(Collection entries)
▼▼▼

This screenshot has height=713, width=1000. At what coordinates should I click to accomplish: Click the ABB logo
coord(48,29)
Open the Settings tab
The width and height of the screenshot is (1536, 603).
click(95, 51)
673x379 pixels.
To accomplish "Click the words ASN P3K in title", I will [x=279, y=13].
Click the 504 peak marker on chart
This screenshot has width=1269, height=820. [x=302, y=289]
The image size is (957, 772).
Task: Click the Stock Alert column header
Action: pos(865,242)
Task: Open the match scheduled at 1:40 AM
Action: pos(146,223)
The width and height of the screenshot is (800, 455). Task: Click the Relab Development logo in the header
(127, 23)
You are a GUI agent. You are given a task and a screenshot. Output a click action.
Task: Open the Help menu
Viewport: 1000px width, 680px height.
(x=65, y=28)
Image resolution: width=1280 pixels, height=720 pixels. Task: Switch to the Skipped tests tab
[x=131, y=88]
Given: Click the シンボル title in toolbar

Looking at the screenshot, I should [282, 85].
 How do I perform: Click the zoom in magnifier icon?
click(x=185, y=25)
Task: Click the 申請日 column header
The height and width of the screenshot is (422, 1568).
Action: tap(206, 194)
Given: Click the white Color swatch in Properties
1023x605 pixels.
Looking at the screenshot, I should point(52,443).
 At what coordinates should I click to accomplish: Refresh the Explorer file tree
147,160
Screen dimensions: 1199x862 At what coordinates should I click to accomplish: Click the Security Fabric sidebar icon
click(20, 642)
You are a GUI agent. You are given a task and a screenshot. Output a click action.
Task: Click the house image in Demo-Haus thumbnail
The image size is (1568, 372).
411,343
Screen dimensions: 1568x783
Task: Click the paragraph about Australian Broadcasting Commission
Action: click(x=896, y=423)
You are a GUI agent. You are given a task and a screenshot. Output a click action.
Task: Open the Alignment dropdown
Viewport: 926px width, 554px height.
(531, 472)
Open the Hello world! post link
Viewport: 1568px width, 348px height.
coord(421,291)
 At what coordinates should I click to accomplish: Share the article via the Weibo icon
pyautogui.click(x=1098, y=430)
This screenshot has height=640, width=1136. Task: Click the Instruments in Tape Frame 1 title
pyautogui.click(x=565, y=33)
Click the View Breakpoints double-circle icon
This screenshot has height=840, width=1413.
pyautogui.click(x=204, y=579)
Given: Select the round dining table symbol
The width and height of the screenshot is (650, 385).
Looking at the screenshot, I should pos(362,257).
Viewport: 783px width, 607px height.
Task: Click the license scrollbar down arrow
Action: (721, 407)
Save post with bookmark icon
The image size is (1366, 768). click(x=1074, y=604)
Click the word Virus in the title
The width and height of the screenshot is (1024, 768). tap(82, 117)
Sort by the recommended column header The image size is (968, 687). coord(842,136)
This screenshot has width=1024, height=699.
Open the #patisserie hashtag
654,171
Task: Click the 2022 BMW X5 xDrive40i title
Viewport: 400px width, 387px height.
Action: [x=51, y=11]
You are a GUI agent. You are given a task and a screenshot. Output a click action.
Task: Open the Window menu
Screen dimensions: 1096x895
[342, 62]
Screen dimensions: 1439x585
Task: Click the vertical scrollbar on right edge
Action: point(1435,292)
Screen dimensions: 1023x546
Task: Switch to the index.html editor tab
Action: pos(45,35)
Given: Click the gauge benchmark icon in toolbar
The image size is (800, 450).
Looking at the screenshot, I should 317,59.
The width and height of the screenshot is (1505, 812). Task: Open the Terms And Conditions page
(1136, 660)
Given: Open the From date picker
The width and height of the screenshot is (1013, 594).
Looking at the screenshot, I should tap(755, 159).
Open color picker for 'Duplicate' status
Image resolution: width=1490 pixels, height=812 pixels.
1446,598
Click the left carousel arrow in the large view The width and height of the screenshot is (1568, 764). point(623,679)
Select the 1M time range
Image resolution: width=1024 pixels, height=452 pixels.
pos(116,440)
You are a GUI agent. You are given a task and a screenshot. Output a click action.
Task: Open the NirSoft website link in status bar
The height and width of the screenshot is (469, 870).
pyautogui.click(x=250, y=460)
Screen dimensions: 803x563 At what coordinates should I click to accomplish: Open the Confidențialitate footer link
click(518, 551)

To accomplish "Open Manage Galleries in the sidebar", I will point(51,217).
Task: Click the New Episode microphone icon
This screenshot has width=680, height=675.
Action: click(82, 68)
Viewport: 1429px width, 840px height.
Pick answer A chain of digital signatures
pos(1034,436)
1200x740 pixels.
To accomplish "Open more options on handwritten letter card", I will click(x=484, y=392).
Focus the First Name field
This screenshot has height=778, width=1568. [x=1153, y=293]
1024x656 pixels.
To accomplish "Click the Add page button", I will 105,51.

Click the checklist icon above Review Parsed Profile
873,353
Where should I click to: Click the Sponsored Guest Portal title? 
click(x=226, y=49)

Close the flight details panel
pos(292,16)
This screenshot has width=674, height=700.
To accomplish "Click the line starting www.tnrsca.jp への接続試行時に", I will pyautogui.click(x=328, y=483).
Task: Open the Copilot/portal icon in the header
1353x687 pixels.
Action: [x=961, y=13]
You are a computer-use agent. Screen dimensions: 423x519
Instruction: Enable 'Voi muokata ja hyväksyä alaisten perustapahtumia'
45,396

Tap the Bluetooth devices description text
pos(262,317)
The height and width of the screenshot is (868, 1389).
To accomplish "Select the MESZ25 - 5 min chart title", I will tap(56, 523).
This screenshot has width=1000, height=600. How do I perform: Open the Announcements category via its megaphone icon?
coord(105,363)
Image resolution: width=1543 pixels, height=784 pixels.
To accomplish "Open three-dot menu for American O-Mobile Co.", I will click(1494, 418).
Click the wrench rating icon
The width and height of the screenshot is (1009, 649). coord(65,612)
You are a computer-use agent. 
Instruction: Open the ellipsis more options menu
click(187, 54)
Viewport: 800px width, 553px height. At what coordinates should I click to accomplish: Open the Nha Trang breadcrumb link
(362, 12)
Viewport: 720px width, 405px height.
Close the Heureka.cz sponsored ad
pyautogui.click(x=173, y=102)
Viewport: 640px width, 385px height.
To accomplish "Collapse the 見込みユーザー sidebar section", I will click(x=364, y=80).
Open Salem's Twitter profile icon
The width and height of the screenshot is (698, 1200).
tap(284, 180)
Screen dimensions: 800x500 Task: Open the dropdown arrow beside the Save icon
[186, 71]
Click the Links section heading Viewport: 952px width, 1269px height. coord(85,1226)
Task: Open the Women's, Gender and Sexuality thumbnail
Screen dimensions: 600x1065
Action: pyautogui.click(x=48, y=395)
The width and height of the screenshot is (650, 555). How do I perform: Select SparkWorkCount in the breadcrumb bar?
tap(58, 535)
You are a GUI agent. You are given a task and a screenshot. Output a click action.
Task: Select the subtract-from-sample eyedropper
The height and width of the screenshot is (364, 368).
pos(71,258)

▲▲▲

Your instructions
Read the lines above. Gather those in which the string "thumbnail" is found.

Result of the exercise
Task: Click the house image in Demo-Haus thumbnail
Task: Open the Women's, Gender and Sexuality thumbnail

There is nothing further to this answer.